[Stored data entries]
= = = = = = =

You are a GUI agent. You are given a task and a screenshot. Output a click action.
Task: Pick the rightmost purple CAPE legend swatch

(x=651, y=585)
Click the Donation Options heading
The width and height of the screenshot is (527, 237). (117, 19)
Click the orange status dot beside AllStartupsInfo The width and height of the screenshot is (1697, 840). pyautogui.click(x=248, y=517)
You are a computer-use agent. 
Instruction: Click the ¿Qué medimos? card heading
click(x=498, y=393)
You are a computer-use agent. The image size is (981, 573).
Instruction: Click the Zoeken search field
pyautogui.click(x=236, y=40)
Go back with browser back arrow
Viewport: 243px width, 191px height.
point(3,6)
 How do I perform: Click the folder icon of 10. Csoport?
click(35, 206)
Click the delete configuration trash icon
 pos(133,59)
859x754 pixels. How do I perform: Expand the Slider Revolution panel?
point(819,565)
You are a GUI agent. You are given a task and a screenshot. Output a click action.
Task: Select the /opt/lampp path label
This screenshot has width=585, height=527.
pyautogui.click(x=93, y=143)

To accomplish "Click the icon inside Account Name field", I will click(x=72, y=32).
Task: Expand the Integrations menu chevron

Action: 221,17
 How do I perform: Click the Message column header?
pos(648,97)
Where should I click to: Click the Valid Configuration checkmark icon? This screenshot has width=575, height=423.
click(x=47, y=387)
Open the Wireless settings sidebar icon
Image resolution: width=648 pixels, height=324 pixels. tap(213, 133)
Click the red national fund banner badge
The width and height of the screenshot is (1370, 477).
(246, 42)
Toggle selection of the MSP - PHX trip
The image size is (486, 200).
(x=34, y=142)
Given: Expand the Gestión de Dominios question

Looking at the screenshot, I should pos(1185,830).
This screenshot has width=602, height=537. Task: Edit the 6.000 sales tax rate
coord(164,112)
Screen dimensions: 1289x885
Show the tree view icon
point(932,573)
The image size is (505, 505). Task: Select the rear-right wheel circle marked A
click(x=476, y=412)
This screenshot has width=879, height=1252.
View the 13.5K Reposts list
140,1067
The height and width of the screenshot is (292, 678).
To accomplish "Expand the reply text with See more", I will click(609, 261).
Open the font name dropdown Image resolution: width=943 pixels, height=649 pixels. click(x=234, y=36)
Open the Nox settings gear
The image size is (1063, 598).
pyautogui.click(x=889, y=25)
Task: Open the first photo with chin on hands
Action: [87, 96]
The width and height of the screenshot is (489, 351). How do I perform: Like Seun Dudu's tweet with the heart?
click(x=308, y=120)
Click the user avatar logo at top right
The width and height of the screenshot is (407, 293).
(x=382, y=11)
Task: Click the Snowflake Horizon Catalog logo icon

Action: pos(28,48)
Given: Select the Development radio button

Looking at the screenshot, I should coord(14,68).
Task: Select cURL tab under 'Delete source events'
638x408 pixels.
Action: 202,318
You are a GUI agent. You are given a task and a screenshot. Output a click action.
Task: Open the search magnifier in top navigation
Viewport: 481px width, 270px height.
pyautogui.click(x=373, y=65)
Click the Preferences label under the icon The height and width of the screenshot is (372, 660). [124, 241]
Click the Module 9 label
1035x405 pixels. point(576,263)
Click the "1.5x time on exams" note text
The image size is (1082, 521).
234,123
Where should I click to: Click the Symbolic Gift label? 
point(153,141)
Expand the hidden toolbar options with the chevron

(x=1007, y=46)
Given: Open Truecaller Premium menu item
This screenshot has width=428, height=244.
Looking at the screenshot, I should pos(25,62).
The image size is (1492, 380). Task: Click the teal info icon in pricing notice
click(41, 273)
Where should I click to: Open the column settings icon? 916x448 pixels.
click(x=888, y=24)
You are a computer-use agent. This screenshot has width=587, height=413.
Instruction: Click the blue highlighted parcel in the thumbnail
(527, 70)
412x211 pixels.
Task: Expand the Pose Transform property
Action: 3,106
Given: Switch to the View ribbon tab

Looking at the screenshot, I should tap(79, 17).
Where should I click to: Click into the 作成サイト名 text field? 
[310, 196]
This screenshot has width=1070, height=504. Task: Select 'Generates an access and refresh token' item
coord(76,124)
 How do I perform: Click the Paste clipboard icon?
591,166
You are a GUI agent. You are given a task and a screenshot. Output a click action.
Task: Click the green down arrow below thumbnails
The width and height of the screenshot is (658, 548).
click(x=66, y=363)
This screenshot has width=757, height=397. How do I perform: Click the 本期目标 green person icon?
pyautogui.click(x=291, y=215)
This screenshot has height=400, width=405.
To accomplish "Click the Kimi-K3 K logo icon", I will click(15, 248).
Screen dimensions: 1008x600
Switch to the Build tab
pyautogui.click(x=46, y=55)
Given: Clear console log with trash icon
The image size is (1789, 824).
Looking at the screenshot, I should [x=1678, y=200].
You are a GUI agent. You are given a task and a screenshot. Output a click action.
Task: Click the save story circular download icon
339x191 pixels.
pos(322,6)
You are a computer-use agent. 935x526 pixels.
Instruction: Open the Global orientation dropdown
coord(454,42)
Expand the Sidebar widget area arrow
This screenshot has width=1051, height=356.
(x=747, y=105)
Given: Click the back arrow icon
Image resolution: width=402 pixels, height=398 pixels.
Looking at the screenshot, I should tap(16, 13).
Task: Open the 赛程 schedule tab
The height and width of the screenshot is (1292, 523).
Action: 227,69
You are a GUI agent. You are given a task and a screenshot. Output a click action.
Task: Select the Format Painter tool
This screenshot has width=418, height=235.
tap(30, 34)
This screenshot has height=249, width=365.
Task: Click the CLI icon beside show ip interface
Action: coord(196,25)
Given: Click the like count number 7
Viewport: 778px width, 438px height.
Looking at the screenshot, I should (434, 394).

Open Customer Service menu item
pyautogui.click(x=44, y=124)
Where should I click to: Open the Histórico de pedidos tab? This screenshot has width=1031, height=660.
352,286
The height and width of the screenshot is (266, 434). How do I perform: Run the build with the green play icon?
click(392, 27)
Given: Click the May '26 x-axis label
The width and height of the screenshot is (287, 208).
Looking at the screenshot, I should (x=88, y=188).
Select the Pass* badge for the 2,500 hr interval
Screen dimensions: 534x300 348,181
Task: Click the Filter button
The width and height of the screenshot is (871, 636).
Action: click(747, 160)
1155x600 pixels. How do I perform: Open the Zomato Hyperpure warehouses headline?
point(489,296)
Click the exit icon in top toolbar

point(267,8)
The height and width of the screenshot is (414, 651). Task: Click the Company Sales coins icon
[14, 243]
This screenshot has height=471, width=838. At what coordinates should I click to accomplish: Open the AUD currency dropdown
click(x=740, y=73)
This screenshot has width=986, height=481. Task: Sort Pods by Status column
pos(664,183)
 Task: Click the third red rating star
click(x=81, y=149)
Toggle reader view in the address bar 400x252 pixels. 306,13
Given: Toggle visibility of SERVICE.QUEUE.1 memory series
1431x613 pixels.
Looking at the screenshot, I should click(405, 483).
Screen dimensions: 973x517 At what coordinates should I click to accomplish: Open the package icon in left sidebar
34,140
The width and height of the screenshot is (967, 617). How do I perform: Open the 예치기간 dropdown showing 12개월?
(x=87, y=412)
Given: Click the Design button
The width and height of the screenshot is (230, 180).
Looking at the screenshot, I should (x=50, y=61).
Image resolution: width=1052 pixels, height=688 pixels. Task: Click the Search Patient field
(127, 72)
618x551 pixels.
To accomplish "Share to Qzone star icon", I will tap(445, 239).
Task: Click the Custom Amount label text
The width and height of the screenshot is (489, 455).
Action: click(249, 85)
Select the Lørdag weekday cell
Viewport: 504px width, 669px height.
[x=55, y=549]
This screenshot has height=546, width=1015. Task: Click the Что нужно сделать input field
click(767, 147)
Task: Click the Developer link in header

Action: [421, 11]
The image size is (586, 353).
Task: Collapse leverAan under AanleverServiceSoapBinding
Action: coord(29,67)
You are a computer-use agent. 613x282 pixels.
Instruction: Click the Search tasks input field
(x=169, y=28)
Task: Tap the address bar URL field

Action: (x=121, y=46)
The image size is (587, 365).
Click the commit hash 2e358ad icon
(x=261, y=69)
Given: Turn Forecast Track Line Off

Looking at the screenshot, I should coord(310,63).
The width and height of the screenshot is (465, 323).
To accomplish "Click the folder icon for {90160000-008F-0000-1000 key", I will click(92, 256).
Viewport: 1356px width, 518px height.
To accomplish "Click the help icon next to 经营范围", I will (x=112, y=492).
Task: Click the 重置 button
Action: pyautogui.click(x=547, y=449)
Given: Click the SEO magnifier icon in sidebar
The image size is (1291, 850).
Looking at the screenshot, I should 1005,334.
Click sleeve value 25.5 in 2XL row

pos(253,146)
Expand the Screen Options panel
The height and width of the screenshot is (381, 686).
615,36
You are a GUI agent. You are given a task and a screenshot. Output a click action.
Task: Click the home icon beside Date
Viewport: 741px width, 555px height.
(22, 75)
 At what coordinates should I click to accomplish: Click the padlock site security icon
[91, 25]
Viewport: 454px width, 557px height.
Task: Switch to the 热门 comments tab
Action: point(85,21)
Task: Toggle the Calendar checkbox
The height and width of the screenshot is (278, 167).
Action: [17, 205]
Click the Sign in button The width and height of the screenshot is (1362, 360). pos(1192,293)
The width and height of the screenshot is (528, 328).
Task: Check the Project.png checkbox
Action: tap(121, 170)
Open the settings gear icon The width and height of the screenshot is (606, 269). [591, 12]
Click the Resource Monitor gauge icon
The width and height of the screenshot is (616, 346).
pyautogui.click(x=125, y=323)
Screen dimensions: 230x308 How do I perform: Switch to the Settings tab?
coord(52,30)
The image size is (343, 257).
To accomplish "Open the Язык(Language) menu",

= = = = = = =

→ **Assignment**
Please count the lines of the entries above that include "computer" and give only the total.

→ **Result of this task**
5